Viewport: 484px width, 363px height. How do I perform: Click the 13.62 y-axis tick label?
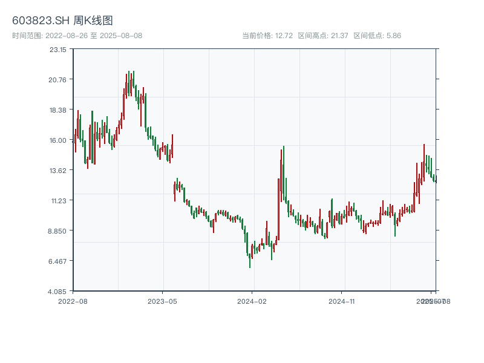pos(58,171)
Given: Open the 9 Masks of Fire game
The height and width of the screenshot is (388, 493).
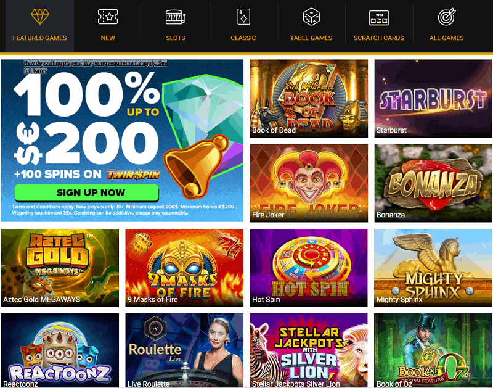Looking at the screenshot, I should (x=184, y=268).
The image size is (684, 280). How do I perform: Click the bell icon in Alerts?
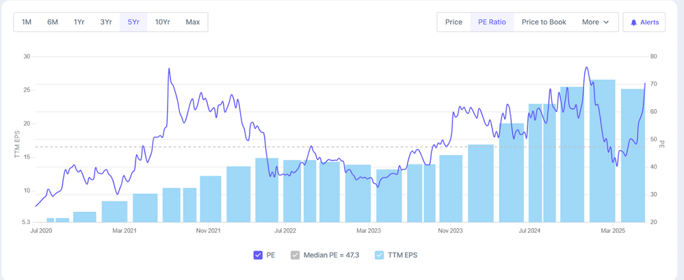pos(633,23)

* _WHAT TO PRODUCE_
Copy the rows from the line containing "Given: Open the 9 Masks of Fire game" through the end of the rows, inclusive, and leave out the pictures.

* _THE OUTPUT_
Given: Open the 9 Masks of Fire game
The height and width of the screenshot is (388, 493).
Looking at the screenshot, I should (x=184, y=268).
The image size is (684, 280). How do I perform: Click the bell icon in Alerts?
pos(633,23)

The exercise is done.